> _TASK TO CARRY OUT_: Copy each line of the data beneath in which the word "icon" appears.

====== THE DATA

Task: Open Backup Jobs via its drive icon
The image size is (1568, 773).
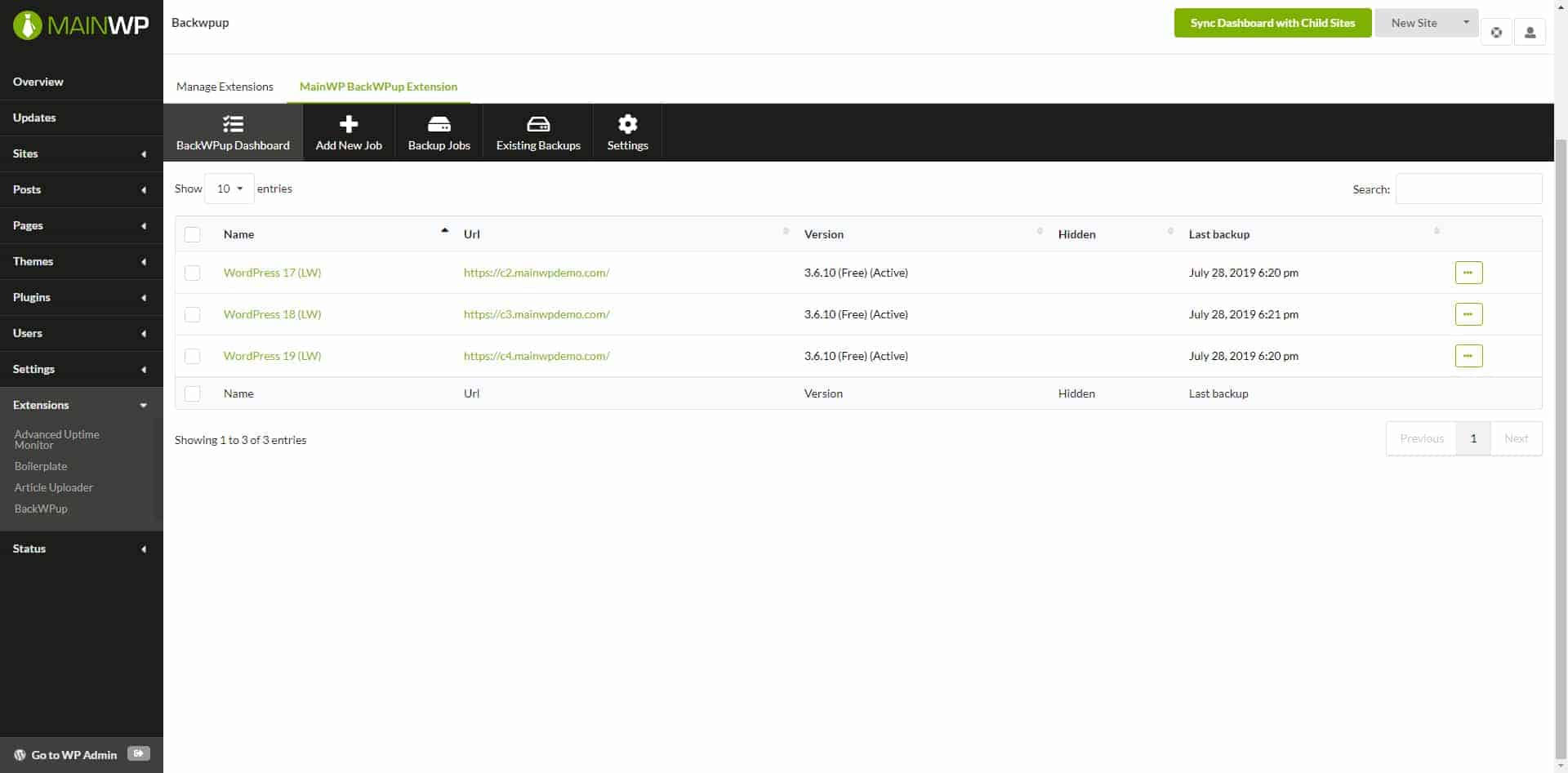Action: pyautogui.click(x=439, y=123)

============
====== THE DATA

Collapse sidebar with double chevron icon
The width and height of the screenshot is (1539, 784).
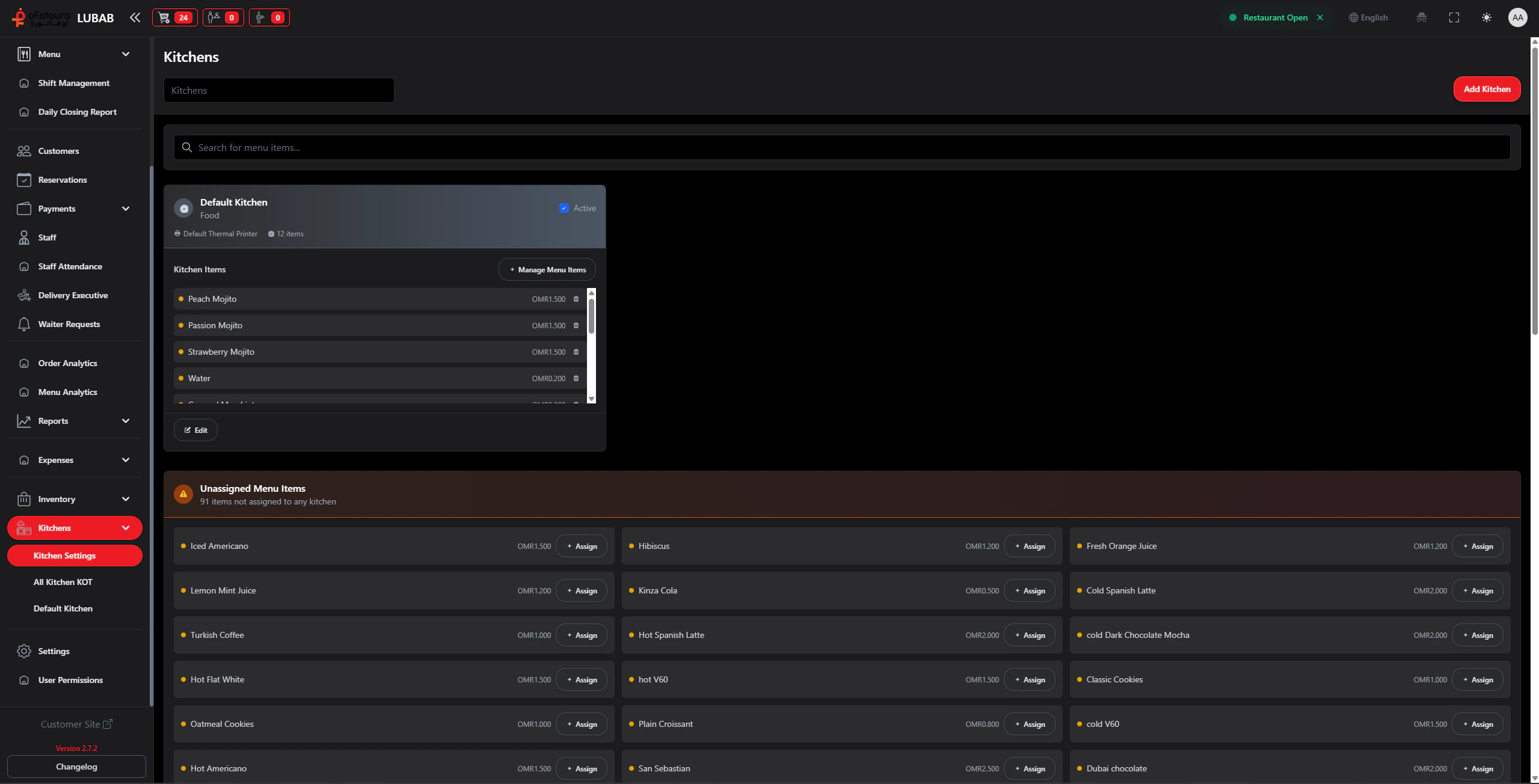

============

> _RESPONSE_:
Task: Open Backup Jobs via its drive icon
Collapse sidebar with double chevron icon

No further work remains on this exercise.